Thursday, November 21, 2013

Girls & Women Just Wanna Be Engineers

It's been thrilling for me to work with several young women this semester who are applying to college to become engineers. I thought of them when I watched this video and read this article in the New York Times. Take a read. Have a look at the delightful video when you click on the NYT link


"Who said girls want to dress in pink and play with dolls, especially when they could be building Rube Goldberg machines instead?
"That is the message of a video that has gone viral since it was posted on YouTube this week — an ad for GoldieBlox, a start-up toy company that sells games and books to encourage girls to become engineers.
"In the video, three girls are bored watching princesses in pink on TV. So they grab a tool kit, goggles and a hard hat and set to work building a Rube Goldberg machine that sends pink teacups and baby dolls flying through the house, using umbrellas, ladders and, of course, GoldieBlox toys." READ MORE-WATCH THE VIDEO

Saturday, November 9, 2013

Tweeting & FB Posts Might Mess with Your College Chances....

If you have any kind of on-line presence and you're applying to college, read this piece in The New York Times, "They Loved Your GPA. Then They Saw Your Tweets."  Here are some highlights:
"In an effort to help high school students avoid self-sabotage online, guidance counselors are tutoring them in scrubbing their digital identities.
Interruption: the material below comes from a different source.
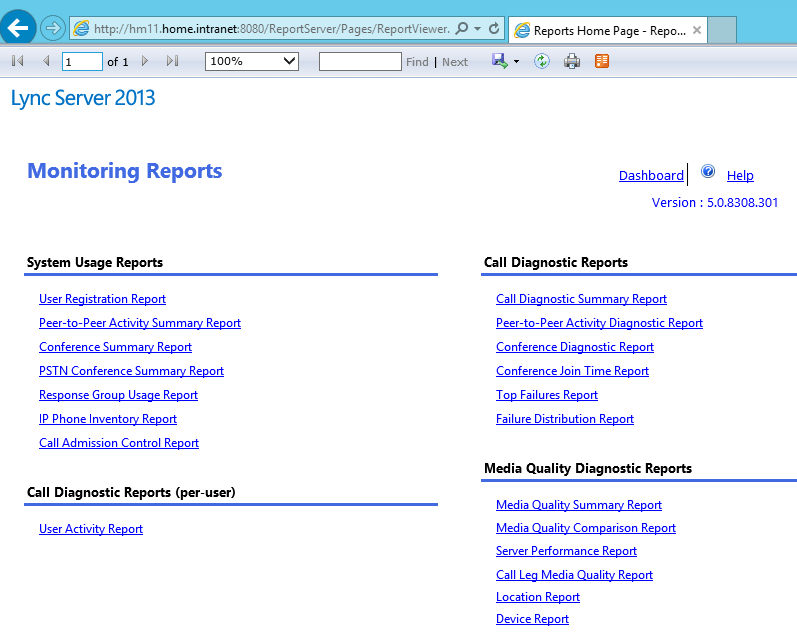
Task: Click the orange data feed export icon
Action: point(601,62)
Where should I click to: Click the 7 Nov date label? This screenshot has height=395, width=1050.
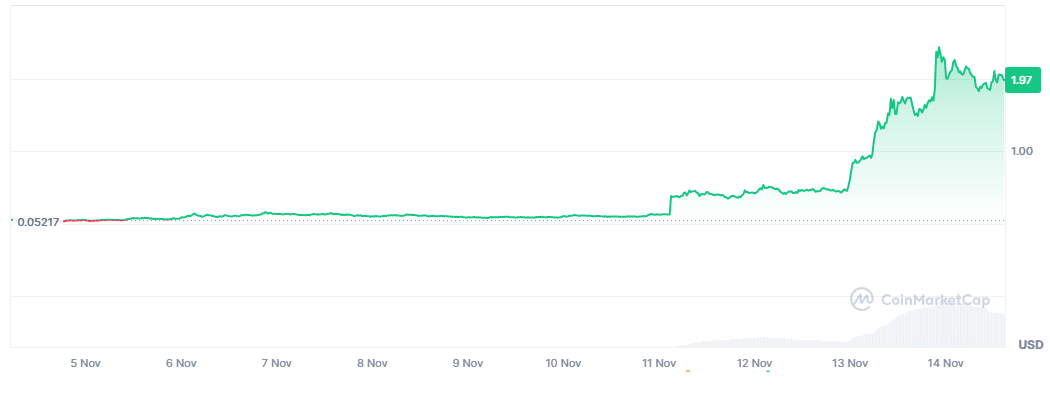pyautogui.click(x=277, y=364)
At Brookline High School in Massachusetts, juniors are taught to delete alcohol-related posts or photographs and to create socially acceptable email addresses. One junior’s original email address was “bleedingjesus,” said Lenny Libenzon, the school’s guidance department chairman. That changed.
“They imagine admissions officers are old professors,” he said. “But we tell them a lot of admissions officers are very young and technology-savvy.”
"Likewise, high school students seem to be growing more shrewd, changing their searchable names on Facebook or untagging themselves in pictures to obscure their digital footprints during the college admission process.
“We know that some students maintain two Facebook accounts,” says Wes K. Waggoner, the dean of undergraduate admission at Southern Methodist University in Dallas." READ MORE 

Tuesday, November 5, 2013

"Positive helicoptering" or the Twilight Zone?

Just when you thought it was time to leave home and be on your own, colleges - and parents - are finding new ways to keep parents in the loop. Some say it's using parents as cheap labor, to promote the colleges. One says it's "positive helicoptering." A shrink says it's a bad idea. An educator says it's a way to keep up a school's prestige. Your thoughts? From the New York Times article on Nov. 1.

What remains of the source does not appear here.